── The data ──
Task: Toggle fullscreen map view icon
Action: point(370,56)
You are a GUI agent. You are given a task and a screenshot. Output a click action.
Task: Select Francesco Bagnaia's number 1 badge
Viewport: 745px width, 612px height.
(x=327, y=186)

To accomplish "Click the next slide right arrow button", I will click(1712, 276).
───
── The data ──
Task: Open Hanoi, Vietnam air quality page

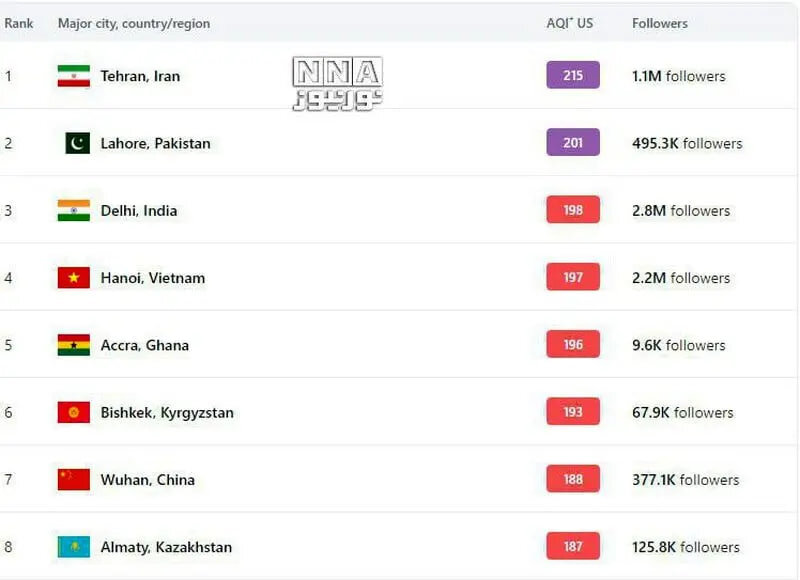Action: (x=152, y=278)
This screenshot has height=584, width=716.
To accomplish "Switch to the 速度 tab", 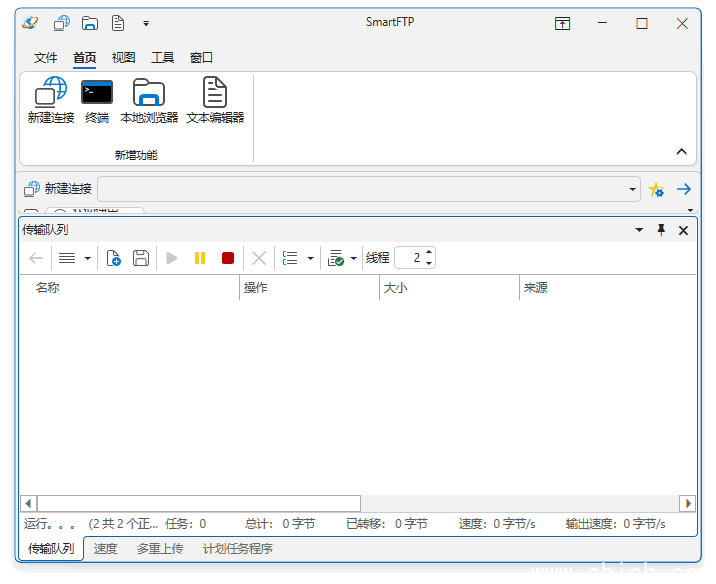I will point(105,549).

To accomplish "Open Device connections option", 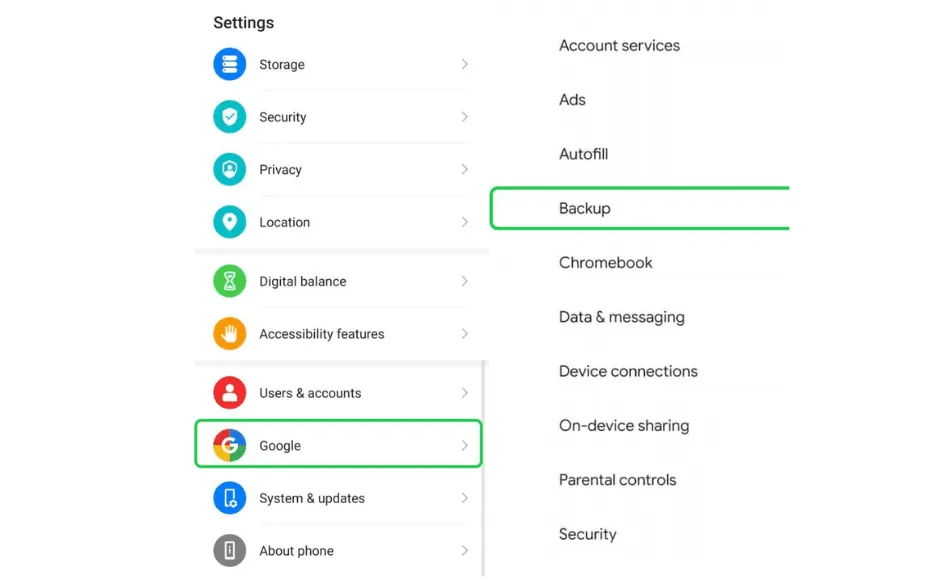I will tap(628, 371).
───
If a line in the entries contains "screenshot", copy it.

*Response below*:
You are a GUI agent. You are given a task and a screenshot. Output a click action.
This screenshot has height=584, width=716.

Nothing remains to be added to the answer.